▶ _Reading text_
The flexibility of Vespa’s architecture also enables us to effectively manage and balance loads across our nodes. Unlike Elasticsearch, which required careful tuning of the shard and replica configurations, Vespa’s content groups allow us to easily scale by adding more nodes or content groups without complex data reshuffling. This scalability has been vital for ensuring consistent performance as our query volumes and data size continue to grow.
Infrastructure
Shifting from Elasticsearch to Vespa required a major transformation of our infrastructure deployment strategy. In our previous setup, we maintained multiple Elasticsearch clusters with a large number of data nodes and client nodes. While effective for a time, this approach became increasingly unwieldy as our data and traffic scaled. Maintenance operations were a constant burden.
Vespa’s deployment model required us to rethink our approach, particularly around the Vespa Application Package (VAP) deployment. VAP deployment encapsulates the entire application model into a single package, including schema definitions, ranking configurations, and content node specifications.
Our infrastructure has also evolved to meet Vespa’s high-performance demands. We’ve moved to a setup where each content node now has 3TB NVMe RAID1 disks, ensuring each node can handle a large volume of data and queries. Additionally, HAProxy has been implemented to manage load balancing, with plans to further optimise this with the Istio Envoy proxy. This will enhance our ability to handle complex routing and scaling scenarios, including automatically mirroring traffic to inactive deployments.
Indexing
Indexing in Vespa has been a game-changer compared to Elasticsearch. With Elasticsearch, managing shard and replica configurations – especially during re-indexing processes when fields changed – was time-consuming and error-prone. Vespa simplifies this with a distributed architecture that automatically manages data partitioning and replication across content nodes.
We’ve adopted Vespa’s document schema in our Search Indexing Pipeline (SIP), built on top of Apache Flink. Vespa was integrated into our existing data pipeline using Vespa Kafka Connect. We also open sourced Vespa Kafka Connect as there was no Vespa sink available. The Vespa Kafka Connect sink connector can work in two operational modes, which act very differently and serve two distinct cases. It can be configured using the vespa.operational.mode
configuration parameter.
Several months ago, we started writing directly from Apache Flink, which allows data to be fed into Vespa in real-time. This integration ensures our search index is always up-to-date, with new items being searchable within seconds. The efficiency of Vespa’s indexing process in our tests was evident in our ability to handle up to 50k RPS for updates and removals per deployment – significantly reducing the time to index a single item to just 4.64 seconds at the 99th percentile after it’s uploaded to Vinted.
The ability to manage large-scale reindexing without downtime or performance degradation was another crucial factor in our migration. Vespa’s architecture allows for continuous indexing while serving queries, eliminating the need for complex shard rebalancing, alias switches, and recreating indices when fields change, which results in minimised operational burden.
In modern Search systems, one of the crucial requirements is how fast you can make a change in a system. Indexing latency directly affects the lead time of feature development and the pace of search performance experimentation.

▶ _The tasks_
A) Repeat the Vespa migration passage from "The flexibility of" to "continue to grow.".
B) Pick up the Vespa migration passage after its final sentence and continue writing it.
The listing that follows has no connection to the Vespa migration passage.

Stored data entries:

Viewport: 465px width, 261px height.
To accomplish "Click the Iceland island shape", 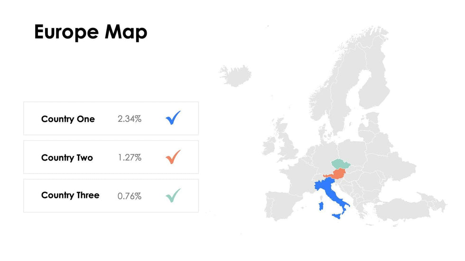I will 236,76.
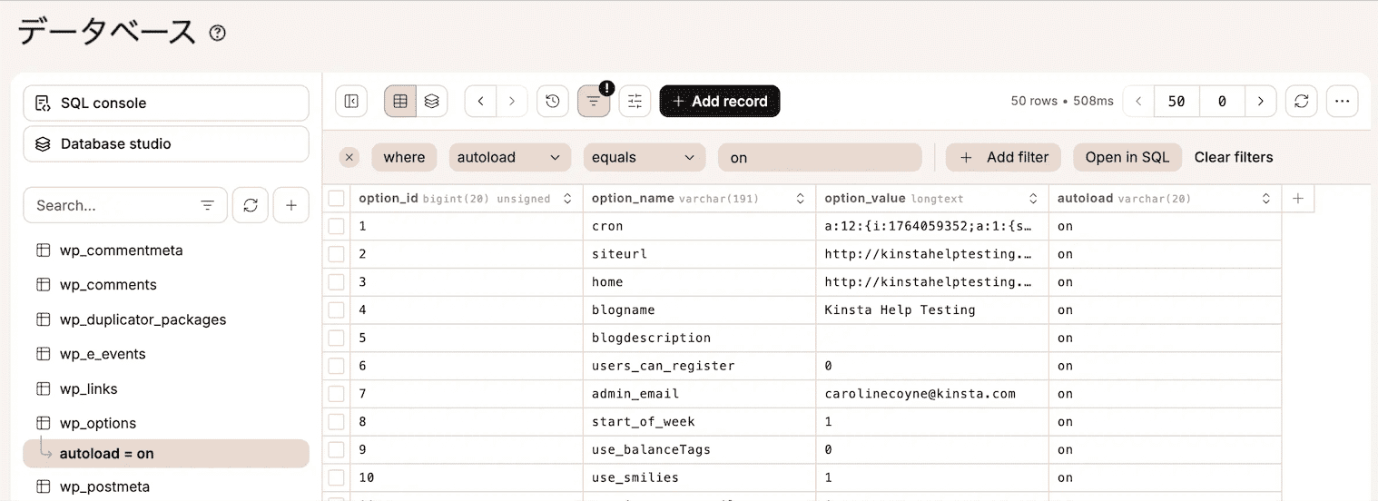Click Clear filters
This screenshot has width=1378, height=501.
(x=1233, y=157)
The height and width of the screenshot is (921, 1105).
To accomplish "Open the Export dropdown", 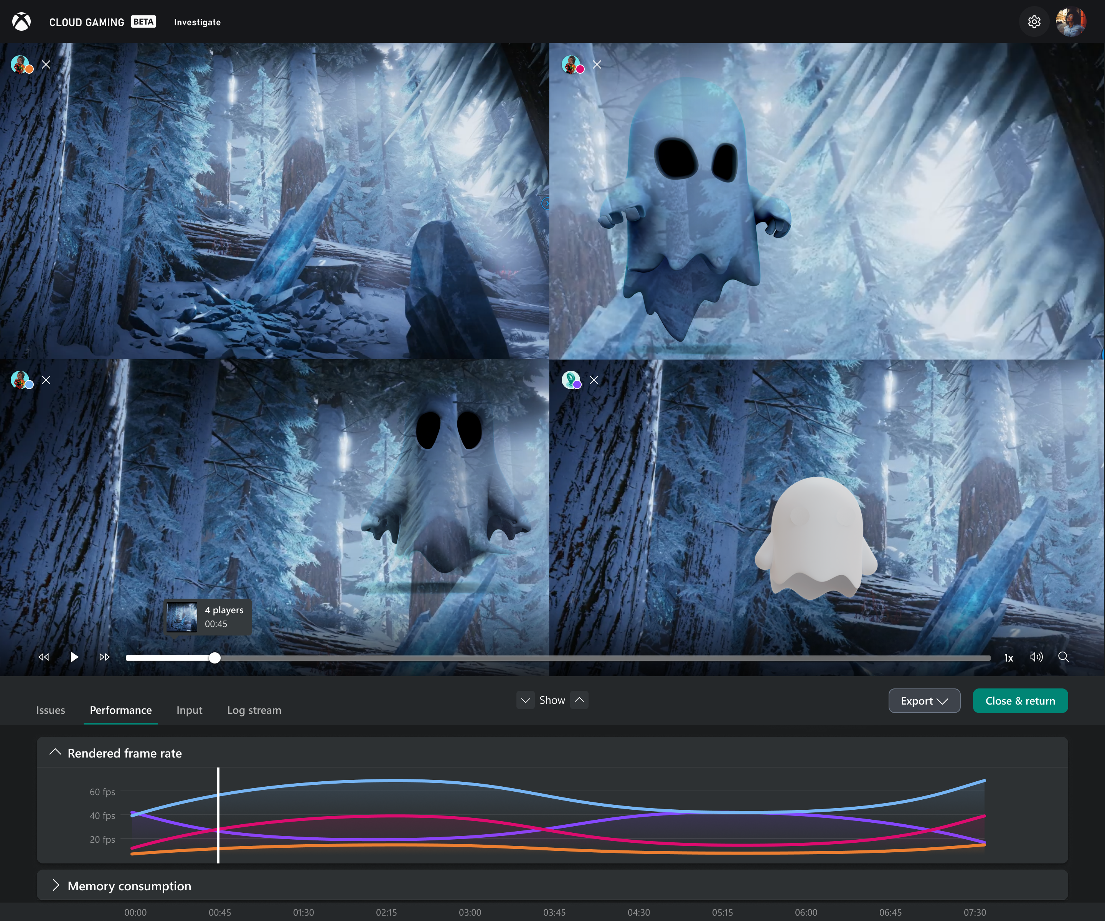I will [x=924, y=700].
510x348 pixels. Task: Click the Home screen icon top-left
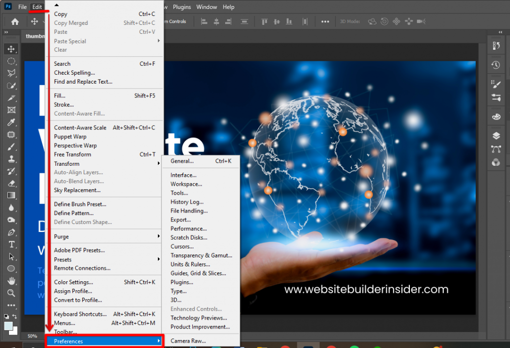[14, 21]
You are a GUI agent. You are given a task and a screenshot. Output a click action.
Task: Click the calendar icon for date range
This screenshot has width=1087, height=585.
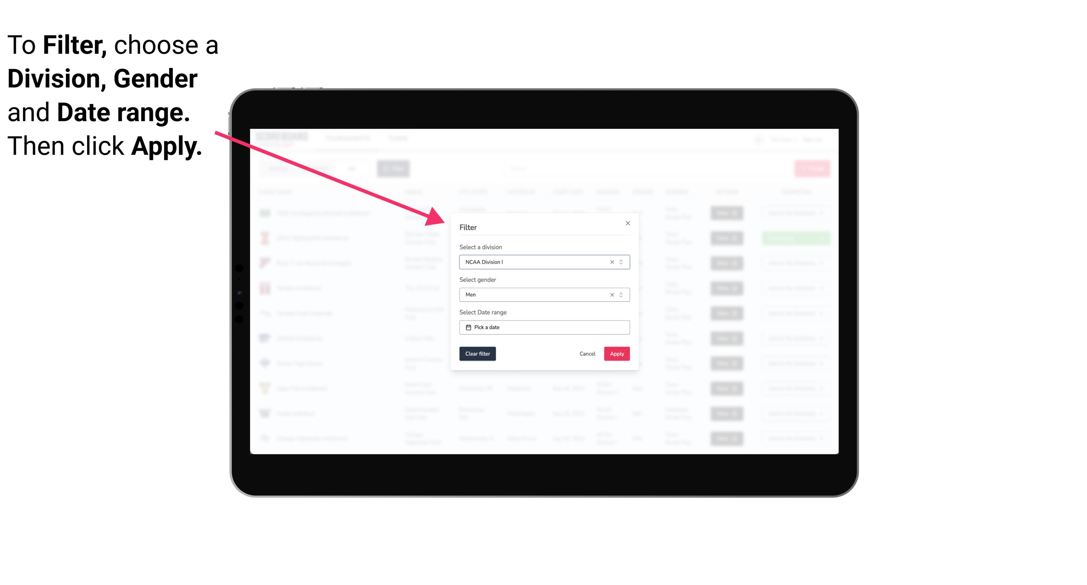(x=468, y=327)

▶ _Solved problems_
A)
The flexibility of Vespa’s architecture also enables us to effectively manage and balance loads across our nodes. Unlike Elasticsearch, which required careful tuning of the shard and replica configurations, Vespa’s content groups allow us to easily scale by adding more nodes or content groups without complex data reshuffling. This scalability has been vital for ensuring consistent performance as our query volumes and data size continue to grow.

B)
Querying
Querying in Vespa presents a marked shift from our previous experience with Elasticsearch. Vespa supports both traditional lexical search and modern vector search, allowing us to combine these approaches in a single query for more relevant results. This flexibility is further enhanced by Vespa’s support for structured data queries, which allows us to filter and rank results based on complex criteria in real-time.
Figure 1: Vinted’s triangle of search
One of the major innovations we have contributed to open source is Vespa’s ability to integrate with Lucene text analysis components – the same underlying technology used by Elasticsearch. By adopting Lucene components in upstream Vespa, we retained the language analysers and capabilities while benefiting from Vespa’s superior scalability and performance. This integration allowed us to migrate text analysis configurations from Elasticsearch while taking full advantage of Vespa’s advanced features.
We also developed custom searchers to implement the search query contract. A searcher is a component that extends the class com.yahoo.search.Searcher
, gaining access to the Query and Execution. These custom searchers eventually construct YQL to call Vespa.
Product applications using search communicate with Vespa via the Golang service. This middleware Go service acts as a gateway, accepting search requests in a predefined flat contract that we call a search contract. The search contract was one of the key elements that allowed us to change the search engine seamlessly. Implementing item search in Vespa involved about 12 unique queries across various product channels.
Initially, incoming query traffic was served by Elasticsearch and shadowed to the Vespa item search. We were able to amplify traffic from the Go service to Vespa by a fractional amount and have tested traffic by up to 3x. Once we were confident about Vespa’s performance per each unique query, we began A/B testing the search relevance. To port the main search items query, it took about four A/B test iterations until the relevance of the results was satisfactory.
Metrics and Performance Testing
Monitoring and performance testing are vital for ensuring our search platform’s reliability and efficiency. Vespa’s built-in Prometheus metrics system offers detailed insights into every aspect of the search process, from query latency to indexing throughput. This visibility allows us to continuously monitor performance and identify potential bottlenecks before they impact our users by testing infrastructural or query workload changes in inactive regions.
One of the key benefits of Vespa is its ability to dynamically re-distribute content into nodes when content groups are changed or created. This allows us to optimise resource allocation and maintain consistent performance, even as traffic patterns fluctuate. During the migration, we implemented a rigorous performance testing regimen to ensure that Vespa could meet our stringent requirements. This testing involved simulating peak traffic loads, stress testing the indexing pipeline, and validating the accuracy and relevance of search results under various conditions.
The metrics we gathered during these tests were instrumental in fine-tuning our Vespa deployment. We identified the optimal configuration, adjusted our ranking algorithms to improve result relevance, and ensured our search platform could scale efficiently as our data and query volumes continue to grow. This proactive approach to monitoring and performance testing has been key to the success of our migration, ensuring that we can deliver fast, reliable, and relevant search results to our users.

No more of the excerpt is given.